* begin *

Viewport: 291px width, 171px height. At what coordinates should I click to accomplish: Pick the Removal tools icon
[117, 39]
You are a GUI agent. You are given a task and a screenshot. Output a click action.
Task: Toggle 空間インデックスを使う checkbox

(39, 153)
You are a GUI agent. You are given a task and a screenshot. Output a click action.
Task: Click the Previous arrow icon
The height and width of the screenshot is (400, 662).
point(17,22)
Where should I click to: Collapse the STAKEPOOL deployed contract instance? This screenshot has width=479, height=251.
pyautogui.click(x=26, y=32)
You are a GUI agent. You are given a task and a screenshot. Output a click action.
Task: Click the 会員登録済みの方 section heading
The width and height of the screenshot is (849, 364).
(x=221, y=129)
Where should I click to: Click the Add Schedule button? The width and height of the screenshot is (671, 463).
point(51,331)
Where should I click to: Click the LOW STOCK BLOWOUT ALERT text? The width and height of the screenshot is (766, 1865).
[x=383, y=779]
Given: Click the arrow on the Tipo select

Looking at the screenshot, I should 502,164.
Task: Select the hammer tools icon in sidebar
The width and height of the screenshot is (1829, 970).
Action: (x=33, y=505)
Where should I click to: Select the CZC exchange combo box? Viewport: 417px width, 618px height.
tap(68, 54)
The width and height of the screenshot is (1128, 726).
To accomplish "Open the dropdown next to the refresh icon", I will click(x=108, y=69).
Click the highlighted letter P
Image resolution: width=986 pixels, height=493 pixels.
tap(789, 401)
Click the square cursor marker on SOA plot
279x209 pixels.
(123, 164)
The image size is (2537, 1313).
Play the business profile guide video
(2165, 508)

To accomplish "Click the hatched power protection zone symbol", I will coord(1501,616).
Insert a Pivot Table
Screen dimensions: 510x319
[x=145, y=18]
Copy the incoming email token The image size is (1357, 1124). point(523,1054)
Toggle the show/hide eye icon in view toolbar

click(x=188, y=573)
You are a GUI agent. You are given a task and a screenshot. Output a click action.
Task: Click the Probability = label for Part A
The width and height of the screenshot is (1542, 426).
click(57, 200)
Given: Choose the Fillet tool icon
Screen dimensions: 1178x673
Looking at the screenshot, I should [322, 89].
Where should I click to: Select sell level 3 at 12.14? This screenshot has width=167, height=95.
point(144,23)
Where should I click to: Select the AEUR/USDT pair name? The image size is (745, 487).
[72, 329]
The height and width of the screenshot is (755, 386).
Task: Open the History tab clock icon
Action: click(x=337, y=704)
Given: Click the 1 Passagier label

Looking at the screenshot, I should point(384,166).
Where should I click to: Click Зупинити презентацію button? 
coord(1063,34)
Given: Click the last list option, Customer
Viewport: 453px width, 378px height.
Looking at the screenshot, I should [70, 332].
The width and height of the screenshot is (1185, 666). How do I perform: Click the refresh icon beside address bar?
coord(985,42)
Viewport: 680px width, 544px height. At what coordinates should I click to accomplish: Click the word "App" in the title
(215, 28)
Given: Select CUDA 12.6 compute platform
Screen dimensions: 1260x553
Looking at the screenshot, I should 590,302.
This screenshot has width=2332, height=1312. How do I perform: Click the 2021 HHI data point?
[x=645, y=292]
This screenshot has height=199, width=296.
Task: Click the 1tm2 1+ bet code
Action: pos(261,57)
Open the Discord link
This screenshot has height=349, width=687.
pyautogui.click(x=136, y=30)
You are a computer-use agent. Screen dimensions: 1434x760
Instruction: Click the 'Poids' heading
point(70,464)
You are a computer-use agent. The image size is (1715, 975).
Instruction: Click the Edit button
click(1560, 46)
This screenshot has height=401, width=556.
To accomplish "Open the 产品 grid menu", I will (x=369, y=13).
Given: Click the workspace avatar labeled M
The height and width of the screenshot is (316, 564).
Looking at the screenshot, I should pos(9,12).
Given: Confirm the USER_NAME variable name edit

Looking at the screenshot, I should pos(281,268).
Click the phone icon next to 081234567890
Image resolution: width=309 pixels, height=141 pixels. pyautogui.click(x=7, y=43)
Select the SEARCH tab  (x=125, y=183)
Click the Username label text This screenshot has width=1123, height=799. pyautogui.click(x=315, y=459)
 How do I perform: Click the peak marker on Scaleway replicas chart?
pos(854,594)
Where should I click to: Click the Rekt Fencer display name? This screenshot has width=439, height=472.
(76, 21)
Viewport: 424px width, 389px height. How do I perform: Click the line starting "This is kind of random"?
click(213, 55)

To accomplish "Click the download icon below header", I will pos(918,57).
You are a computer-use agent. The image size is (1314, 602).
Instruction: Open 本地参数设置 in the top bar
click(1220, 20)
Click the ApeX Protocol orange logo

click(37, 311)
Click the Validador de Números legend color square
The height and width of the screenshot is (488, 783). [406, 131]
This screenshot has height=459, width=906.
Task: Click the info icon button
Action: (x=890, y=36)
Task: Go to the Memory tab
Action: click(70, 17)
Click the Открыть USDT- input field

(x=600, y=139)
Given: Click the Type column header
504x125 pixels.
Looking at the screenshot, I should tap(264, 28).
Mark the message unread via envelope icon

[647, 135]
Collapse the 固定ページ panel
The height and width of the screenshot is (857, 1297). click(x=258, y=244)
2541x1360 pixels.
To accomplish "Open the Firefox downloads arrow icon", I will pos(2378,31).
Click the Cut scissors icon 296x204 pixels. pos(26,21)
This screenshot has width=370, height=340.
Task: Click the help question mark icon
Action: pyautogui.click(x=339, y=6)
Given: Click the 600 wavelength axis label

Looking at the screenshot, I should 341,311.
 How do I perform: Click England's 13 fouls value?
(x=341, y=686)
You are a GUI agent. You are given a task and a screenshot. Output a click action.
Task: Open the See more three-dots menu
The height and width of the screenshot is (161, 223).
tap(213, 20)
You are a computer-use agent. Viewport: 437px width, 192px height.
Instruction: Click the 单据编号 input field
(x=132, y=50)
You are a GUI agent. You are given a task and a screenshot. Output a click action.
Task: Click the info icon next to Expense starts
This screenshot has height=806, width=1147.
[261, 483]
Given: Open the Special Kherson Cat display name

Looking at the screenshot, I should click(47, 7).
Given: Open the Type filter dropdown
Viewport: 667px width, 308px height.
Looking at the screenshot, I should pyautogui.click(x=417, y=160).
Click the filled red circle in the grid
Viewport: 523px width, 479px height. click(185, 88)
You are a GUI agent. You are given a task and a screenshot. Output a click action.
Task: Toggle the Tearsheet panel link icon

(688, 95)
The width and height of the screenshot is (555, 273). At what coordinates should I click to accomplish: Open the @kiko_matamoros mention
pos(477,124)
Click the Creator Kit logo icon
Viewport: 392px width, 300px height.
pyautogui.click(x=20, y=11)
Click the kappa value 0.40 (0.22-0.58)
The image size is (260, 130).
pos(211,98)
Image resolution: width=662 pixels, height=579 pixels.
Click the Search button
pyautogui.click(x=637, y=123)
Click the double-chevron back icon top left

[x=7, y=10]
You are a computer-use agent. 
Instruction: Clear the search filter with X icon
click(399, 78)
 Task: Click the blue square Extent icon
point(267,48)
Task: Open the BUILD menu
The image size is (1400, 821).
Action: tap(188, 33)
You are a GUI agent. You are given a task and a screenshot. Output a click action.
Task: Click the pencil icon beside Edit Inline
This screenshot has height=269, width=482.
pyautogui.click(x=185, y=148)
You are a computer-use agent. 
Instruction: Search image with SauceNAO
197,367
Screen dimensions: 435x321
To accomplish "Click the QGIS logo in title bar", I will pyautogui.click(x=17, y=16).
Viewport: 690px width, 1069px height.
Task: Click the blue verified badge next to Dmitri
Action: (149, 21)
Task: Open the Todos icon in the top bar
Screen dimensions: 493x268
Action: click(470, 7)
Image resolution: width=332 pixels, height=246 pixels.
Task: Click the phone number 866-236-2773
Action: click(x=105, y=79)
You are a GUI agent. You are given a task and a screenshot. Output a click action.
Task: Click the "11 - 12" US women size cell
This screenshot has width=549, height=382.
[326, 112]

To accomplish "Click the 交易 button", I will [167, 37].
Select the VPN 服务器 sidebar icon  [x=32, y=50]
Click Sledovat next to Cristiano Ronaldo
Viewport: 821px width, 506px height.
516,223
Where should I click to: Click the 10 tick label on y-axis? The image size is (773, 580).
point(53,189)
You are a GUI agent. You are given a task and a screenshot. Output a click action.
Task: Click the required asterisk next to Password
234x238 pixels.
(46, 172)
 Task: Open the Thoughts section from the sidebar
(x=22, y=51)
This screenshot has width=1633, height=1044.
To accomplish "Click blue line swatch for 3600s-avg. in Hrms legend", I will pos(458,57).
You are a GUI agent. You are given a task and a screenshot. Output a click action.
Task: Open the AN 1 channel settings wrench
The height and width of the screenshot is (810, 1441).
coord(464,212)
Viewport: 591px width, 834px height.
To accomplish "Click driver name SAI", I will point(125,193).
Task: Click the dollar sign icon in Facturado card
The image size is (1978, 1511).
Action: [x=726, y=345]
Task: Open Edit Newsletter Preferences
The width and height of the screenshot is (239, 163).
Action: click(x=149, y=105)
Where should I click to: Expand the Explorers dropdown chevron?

* end *

List every line above that contains the word "next".

To accomplish "Open the dropdown next to the refresh icon", I will click(x=108, y=69).
Click the phone icon next to 081234567890
Task: Click the info icon next to Expense starts
Task: Click the blue verified badge next to Dmitri
Click Sledovat next to Cristiano Ronaldo
Task: Click the required asterisk next to Password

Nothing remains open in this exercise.